§ **YOUR OBJECTIVE**: The entire listing below must be written out word for word.

= = = =

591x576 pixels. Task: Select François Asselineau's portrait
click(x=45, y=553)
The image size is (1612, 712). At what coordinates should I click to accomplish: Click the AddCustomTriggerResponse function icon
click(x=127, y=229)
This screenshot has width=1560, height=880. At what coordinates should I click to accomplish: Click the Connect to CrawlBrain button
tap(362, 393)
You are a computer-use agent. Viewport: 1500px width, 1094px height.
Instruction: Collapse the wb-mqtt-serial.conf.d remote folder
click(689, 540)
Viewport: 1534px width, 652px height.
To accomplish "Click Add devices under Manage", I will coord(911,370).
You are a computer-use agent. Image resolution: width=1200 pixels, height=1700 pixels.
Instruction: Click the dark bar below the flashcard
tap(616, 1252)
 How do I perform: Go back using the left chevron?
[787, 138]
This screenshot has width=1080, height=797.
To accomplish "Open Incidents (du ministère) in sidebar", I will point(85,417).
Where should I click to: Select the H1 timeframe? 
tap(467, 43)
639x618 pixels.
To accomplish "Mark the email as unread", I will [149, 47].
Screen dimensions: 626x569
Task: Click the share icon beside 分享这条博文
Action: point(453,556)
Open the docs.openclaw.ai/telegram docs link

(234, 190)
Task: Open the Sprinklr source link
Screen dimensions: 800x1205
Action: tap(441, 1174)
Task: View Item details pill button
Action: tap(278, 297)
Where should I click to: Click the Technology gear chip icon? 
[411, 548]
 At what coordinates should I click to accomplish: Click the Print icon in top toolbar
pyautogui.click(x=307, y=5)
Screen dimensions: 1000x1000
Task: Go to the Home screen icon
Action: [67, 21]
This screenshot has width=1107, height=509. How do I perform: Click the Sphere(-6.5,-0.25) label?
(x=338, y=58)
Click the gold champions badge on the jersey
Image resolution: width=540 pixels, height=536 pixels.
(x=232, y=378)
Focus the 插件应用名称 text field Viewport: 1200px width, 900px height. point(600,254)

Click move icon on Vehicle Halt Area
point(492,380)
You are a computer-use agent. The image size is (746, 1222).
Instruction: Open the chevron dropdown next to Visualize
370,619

= = = =

§ **SOLVED EXERCISE**:
591x576 pixels. Task: Select François Asselineau's portrait
click(x=45, y=553)
The image size is (1612, 712). At what coordinates should I click to accomplish: Click the AddCustomTriggerResponse function icon
click(x=127, y=229)
This screenshot has width=1560, height=880. At what coordinates should I click to accomplish: Click the Connect to CrawlBrain button
tap(362, 393)
You are a computer-use agent. Viewport: 1500px width, 1094px height.
Instruction: Collapse the wb-mqtt-serial.conf.d remote folder
click(689, 540)
Viewport: 1534px width, 652px height.
To accomplish "Click Add devices under Manage", I will coord(911,370).
You are a computer-use agent. Image resolution: width=1200 pixels, height=1700 pixels.
Instruction: Click the dark bar below the flashcard
tap(616, 1252)
 How do I perform: Go back using the left chevron?
[787, 138]
This screenshot has width=1080, height=797.
To accomplish "Open Incidents (du ministère) in sidebar", I will point(85,417).
Where should I click to: Select the H1 timeframe? 
tap(467, 43)
639x618 pixels.
To accomplish "Mark the email as unread", I will [149, 47].
Screen dimensions: 626x569
Task: Click the share icon beside 分享这条博文
Action: point(453,556)
Open the docs.openclaw.ai/telegram docs link

(234, 190)
Task: Open the Sprinklr source link
Screen dimensions: 800x1205
Action: tap(441, 1174)
Task: View Item details pill button
Action: tap(278, 297)
Where should I click to: Click the Technology gear chip icon? 
[411, 548]
 At what coordinates should I click to accomplish: Click the Print icon in top toolbar
pyautogui.click(x=307, y=5)
Screen dimensions: 1000x1000
Task: Go to the Home screen icon
Action: [67, 21]
This screenshot has width=1107, height=509. How do I perform: Click the Sphere(-6.5,-0.25) label?
(x=338, y=58)
Click the gold champions badge on the jersey
Image resolution: width=540 pixels, height=536 pixels.
(x=232, y=378)
Focus the 插件应用名称 text field Viewport: 1200px width, 900px height. point(600,254)

Click move icon on Vehicle Halt Area
point(492,380)
You are a computer-use agent. The image size is (746, 1222).
Instruction: Open the chevron dropdown next to Visualize
370,619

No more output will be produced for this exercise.